----- Records supplied -----

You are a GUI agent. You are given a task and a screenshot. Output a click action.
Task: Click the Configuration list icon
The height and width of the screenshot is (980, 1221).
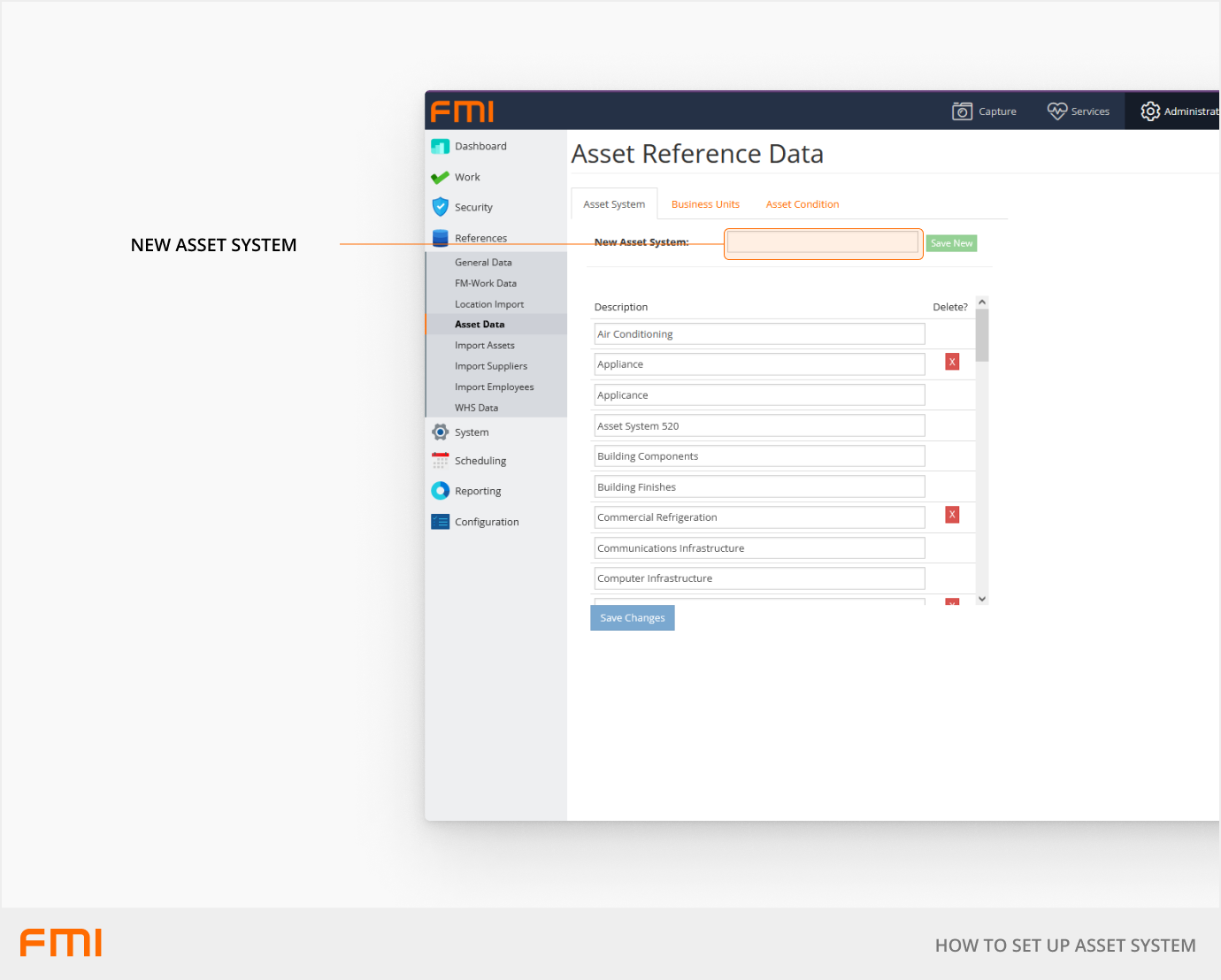440,522
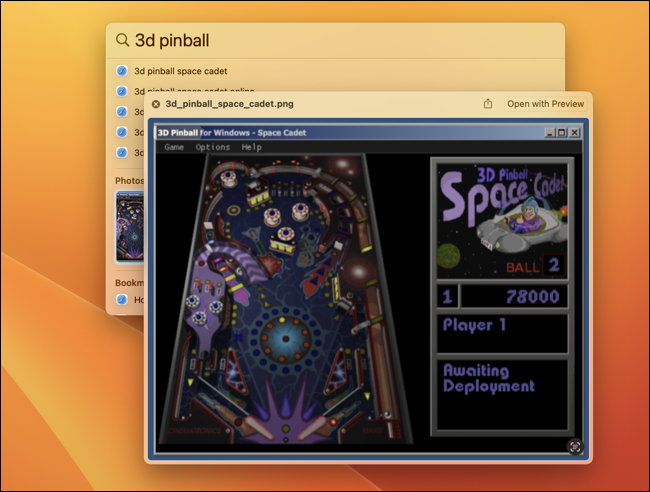
Task: Open the Help menu in the pinball window
Action: (251, 147)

-----

### Try it
A verbatim copy of every entry above, with no pictures, is the expected output.

### Result
You are a GUI agent. You are given a task and a screenshot. Output a click action.
Task: Click the Configuration list icon
The height and width of the screenshot is (980, 1221).
440,522
Task: Open the Help menu in the pinball window
Action: (251, 147)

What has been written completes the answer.